As those of you that have read my earlier posts might already understand, one of the aspects I find the most interesting when diving is the close symbiotic relationship between many marine animals, where one animal provides another animal with living quarters. Most crabs are free living and do not show symbiotic relationships to other animals. In contrast, here in Lembeh some really fascinating examples of symbiosis between crabs and other animals can be studied.
First of all, unknown to me until my last visit, there is a crab that quite violently excavates a hole into a soft coral and then lives there. It doesn´t seem to matter much what kind of a soft coral it is. This crab is extraordinarily hard to find, as it most of the time is totally buried into the coral. It comes in a couple of color varieties, which seems to some extent be related to which host they inhabit. This of course indicates that the crab sometimes will be outside its hole and walking around on the coral, using the color to blend in, but despite looking a lot for the crab I have never found it outside its lair.
The second crab on my list does a similar, but less violent, excavation into the rope sponges littering the sea floor in dive sites such as TK. This crab does not disappear into the sponge but at least during daytime it clings to the sponge, fitting into the excavation it has dug so tightly that ii is nearly indistinguishable from the sponge.

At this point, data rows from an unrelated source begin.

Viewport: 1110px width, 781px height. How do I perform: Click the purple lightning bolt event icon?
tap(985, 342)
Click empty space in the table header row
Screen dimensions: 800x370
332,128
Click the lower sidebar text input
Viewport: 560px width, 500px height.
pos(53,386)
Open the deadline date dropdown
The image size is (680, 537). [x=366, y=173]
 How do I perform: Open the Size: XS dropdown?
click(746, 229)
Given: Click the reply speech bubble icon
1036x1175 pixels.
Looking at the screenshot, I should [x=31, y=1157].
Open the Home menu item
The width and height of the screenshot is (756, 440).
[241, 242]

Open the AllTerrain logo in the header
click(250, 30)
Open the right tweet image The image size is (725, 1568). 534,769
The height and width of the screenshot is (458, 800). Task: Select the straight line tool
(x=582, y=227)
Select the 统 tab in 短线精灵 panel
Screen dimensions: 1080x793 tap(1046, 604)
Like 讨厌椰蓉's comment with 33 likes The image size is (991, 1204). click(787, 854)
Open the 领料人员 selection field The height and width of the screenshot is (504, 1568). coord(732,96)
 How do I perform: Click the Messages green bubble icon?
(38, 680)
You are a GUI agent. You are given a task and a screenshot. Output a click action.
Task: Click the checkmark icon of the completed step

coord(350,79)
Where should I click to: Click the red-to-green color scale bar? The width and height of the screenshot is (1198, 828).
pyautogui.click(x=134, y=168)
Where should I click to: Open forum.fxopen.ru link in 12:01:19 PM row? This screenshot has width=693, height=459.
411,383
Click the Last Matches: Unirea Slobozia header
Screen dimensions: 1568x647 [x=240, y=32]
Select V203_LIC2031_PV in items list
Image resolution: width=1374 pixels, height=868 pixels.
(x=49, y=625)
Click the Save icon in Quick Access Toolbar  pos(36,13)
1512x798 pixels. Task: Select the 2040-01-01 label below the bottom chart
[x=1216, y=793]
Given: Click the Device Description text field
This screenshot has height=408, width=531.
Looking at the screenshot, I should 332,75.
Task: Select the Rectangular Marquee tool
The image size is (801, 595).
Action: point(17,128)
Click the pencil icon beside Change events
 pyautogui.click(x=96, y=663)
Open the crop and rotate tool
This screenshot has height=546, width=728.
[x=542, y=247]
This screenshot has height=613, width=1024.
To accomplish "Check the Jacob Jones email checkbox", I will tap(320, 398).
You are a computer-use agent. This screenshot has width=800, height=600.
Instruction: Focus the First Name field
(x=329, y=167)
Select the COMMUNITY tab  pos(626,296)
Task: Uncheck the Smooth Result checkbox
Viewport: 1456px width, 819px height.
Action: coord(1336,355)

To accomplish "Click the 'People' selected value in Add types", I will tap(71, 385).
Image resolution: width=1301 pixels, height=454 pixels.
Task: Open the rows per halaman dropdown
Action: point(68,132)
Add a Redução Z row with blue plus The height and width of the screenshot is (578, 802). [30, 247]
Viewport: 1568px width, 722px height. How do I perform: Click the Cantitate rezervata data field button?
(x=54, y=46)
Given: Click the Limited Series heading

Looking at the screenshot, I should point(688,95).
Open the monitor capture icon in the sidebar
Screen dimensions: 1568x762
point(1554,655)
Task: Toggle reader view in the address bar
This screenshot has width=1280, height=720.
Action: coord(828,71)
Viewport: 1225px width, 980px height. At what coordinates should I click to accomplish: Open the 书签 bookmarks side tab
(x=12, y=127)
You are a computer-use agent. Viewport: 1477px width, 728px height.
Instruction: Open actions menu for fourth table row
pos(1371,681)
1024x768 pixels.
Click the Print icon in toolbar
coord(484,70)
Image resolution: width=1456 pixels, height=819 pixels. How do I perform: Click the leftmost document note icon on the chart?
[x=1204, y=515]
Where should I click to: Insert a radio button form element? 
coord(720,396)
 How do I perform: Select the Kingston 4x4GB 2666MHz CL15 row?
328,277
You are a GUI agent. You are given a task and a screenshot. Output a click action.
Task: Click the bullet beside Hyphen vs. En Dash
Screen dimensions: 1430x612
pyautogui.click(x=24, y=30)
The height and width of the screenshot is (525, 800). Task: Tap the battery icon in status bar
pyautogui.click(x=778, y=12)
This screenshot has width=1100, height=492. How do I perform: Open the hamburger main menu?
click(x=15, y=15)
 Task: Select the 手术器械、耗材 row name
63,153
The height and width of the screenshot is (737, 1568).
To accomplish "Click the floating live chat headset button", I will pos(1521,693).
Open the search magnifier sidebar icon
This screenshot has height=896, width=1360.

Third on my list, and a crab that I always look for but very rarely find, is the Xenia crab (not to be confused with the Xeno crab). This crab lives its life in between the polyps of some of the species of the pulsating Xenias soft corals.
Fourth are the swimming crabs living their whole life on a sea cucumber. These crabs are very flat, and have hooks on their legs. They use these hooks to attach their legs to the skin of the sea cucumber, and with the help of their claws they are able to pull the skin of the sea cucumber partly over them selves, thus being very hard to find for a predator. When they get tired of life on the outside of the sea cucumber, they actually hide themselves inside the ass of the host. Next time you see a sea cucumber, take a look up its butt. There just might be a crab looking out on you from the inside!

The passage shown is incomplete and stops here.